今天分析RabbitMQ消息的持久化,即客户端发送一条持久化的MQ消息后,服务端做了哪些事情。
下面是客户端的发送代码:
代码语言:javascript复制$client = new Client('127.0.0.1', 5672, 'guest', 'guest');
//设置正常交换机、队列
$type = 'topic';
$routingKey = 'hello';
$exchangeName = 'hello_exchange'
$exchange = new Exchange($client, $exchangeName, $type);
$exchange->setDurable(true);
//队列
$queue = new Queue(
$client, $this->queueName, [
new Consumer(
function (AMQPMessage $msg) {
var_dump($msg);
}
),
]
);
$binding = new Binding($exchange, $queue);
$binding->setRoutingKey($routingKey);
$client->register($binding);
$message = new Message("hello" . str_repeat('123456789', 13));
$res = $exchange->publish($message, $routingKey);
分析下网络包,发送消息的时候,实际上是往服务端发送basic.publish命令。
调用链分析
入口在rabbit_channel文件:
代码语言:javascript复制handle_method(#'basic.publish'{exchange = ExchangeNameBin,
routing_key = RoutingKey,
mandatory = Mandatory},
Content, State = #ch{virtual_host = VHostPath,
tx = Tx,
channel = ChannelNum,
confirm_enabled = ConfirmEnabled,
trace_state = TraceState,
user = #user{username = Username},
conn_name = ConnName,
delivery_flow = Flow}) ->
……
case rabbit_basic:message(ExchangeName, RoutingKey, DecodedContent) of
{ok, Message} ->
Delivery = rabbit_basic:delivery(
Mandatory, DoConfirm, Message, MsgSeqNo),
QNames = rabbit_exchange:route(Exchange, Delivery),
DQ = {Delivery#delivery{flow = Flow}, QNames},
{noreply, case Tx of
none -> deliver_to_queues(DQ, State1);
{Msgs, Acks} -> Msgs1 = queue:in(DQ, Msgs),
State1#ch{tx = {Msgs1, Acks}}
end};
end;
上面删除了一些非关键代码,这里看是否有事务,如果没事务则 通过 deliver_to_queues 发送, 有事务先进队列,今天主要分析无事务的处理过程。

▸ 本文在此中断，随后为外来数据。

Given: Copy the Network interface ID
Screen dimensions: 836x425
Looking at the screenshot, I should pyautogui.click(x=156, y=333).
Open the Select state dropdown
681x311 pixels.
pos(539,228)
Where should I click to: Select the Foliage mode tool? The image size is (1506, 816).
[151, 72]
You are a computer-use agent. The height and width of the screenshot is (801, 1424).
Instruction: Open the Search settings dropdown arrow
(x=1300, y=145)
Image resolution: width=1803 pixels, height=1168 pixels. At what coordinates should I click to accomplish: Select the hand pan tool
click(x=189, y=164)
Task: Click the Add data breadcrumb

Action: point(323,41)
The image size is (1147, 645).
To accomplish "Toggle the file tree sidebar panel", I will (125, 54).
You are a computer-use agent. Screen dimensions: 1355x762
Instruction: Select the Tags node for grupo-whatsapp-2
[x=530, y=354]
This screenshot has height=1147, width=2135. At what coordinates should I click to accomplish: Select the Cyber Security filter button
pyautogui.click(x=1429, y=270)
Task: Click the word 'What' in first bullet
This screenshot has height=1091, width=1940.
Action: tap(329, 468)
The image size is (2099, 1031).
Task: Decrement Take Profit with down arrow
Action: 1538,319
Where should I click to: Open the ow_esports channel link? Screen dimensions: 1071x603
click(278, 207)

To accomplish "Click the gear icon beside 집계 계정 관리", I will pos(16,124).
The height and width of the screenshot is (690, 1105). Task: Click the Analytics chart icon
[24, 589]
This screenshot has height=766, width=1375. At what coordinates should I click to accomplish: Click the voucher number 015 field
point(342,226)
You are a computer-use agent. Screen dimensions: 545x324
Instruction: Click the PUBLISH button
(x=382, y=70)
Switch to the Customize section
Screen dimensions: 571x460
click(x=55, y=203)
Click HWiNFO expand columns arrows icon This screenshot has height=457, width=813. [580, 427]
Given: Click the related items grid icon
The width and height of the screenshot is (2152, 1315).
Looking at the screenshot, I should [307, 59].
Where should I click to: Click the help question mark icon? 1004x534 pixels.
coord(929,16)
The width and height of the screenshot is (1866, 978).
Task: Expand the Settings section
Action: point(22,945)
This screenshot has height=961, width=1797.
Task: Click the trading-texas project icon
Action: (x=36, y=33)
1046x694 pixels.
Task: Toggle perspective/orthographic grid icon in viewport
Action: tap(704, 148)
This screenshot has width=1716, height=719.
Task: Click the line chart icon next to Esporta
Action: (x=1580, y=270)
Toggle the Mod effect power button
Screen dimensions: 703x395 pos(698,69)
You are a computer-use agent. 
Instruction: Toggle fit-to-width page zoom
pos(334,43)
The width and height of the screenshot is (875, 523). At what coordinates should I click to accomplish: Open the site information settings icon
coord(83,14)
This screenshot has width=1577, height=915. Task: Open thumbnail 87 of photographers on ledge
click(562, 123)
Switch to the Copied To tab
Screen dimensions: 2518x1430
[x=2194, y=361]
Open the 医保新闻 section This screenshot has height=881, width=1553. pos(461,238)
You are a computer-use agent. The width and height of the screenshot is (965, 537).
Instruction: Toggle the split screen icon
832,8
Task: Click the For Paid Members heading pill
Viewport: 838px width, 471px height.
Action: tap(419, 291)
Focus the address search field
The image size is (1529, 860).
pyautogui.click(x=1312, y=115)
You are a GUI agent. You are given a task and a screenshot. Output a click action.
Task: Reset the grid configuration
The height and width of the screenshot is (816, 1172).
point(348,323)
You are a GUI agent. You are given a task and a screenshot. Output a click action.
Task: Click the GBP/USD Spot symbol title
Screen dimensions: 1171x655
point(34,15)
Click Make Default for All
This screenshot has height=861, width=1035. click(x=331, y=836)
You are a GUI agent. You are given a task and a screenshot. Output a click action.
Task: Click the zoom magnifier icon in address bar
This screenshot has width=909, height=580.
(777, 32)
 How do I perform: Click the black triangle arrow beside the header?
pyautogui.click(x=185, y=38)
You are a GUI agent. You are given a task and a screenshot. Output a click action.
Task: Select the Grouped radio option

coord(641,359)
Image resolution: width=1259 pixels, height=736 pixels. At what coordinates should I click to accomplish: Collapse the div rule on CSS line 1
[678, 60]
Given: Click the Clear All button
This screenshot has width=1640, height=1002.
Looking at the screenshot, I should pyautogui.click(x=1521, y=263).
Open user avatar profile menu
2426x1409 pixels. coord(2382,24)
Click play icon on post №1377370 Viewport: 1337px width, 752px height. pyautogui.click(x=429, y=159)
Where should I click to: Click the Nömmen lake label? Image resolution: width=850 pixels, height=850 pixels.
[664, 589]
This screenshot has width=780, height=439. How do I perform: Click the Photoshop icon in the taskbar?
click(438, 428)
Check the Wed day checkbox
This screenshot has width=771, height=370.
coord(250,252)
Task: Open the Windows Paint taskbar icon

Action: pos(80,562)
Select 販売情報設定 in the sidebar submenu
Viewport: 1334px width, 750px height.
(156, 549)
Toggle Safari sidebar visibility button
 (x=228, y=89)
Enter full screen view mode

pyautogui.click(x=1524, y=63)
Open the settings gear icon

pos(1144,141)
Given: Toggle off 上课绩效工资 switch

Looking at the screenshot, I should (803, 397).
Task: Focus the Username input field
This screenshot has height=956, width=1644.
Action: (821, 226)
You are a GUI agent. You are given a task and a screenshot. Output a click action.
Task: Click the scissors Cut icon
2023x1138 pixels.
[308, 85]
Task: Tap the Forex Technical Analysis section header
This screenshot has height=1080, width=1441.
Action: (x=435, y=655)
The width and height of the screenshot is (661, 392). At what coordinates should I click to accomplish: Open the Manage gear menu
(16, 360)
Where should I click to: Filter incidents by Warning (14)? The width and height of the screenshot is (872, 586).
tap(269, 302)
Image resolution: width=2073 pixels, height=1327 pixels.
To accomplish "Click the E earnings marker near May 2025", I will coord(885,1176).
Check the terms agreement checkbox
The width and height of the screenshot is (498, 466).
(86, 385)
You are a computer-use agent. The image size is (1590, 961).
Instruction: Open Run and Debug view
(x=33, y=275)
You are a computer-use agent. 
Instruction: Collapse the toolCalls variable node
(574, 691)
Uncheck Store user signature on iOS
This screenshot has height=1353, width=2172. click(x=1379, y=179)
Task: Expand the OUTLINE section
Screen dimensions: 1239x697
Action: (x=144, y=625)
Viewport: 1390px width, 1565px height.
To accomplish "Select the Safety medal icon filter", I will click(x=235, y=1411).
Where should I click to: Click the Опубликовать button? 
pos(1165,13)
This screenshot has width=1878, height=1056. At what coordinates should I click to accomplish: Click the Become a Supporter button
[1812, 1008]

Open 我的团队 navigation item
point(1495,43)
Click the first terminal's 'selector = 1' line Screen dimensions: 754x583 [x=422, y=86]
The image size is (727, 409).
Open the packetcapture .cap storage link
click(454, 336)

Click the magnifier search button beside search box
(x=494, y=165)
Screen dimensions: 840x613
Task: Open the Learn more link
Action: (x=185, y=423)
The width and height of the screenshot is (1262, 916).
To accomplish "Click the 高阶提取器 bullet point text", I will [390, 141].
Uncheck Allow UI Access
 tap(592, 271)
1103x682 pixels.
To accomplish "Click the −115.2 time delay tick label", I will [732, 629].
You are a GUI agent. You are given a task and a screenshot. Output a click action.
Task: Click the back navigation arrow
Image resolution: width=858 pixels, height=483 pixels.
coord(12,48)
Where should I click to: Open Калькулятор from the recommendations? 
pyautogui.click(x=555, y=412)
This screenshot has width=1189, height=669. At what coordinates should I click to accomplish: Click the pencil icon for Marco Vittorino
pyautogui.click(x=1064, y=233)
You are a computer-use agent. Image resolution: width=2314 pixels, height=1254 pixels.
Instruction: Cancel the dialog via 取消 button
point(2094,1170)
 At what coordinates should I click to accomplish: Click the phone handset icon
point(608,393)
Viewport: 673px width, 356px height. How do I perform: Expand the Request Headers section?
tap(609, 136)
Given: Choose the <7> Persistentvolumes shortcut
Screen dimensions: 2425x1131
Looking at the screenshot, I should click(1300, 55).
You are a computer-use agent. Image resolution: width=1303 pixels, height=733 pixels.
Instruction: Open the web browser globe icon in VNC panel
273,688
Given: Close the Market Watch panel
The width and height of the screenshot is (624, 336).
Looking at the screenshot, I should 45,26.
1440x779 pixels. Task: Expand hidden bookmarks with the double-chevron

代码语言:javascript复制deliver_to_queues({Delivery = #delivery{message = Message = #basic_message{
exchange_name = XName},
mandatory = Mandatory,
confirm = Confirm,
msg_seq_no = MsgSeqNo},
DelQNames}, State = #ch{queue_names = QNames,
queue_monitors = QMons}) ->
Qs = rabbit_amqqueue:lookup(DelQNames),
DeliveredQPids = rabbit_amqqueue:deliver(Qs, Delivery),
后者调用 rabbit_amqqueue:deliver 来处理:
代码语言:javascript复制deliver(Qs, Delivery = #delivery{flow = Flow}) ->
{MPids, SPids} = qpids(Qs),
QPids = MPids SPids,
MMsg = {deliver, Delivery, false},
SMsg = {deliver, Delivery, true},
delegate:cast(MPids, MMsg),
delegate:cast(SPids, SMsg),
QPids.
deliver的逻辑就 比较简单,分主、从进程ID,如果没有开启镜像队列,从进程ID是空的,今天先不分析镜像队列。
发送deliver消息到主进程,这个进程是rabbit-amqueue-process。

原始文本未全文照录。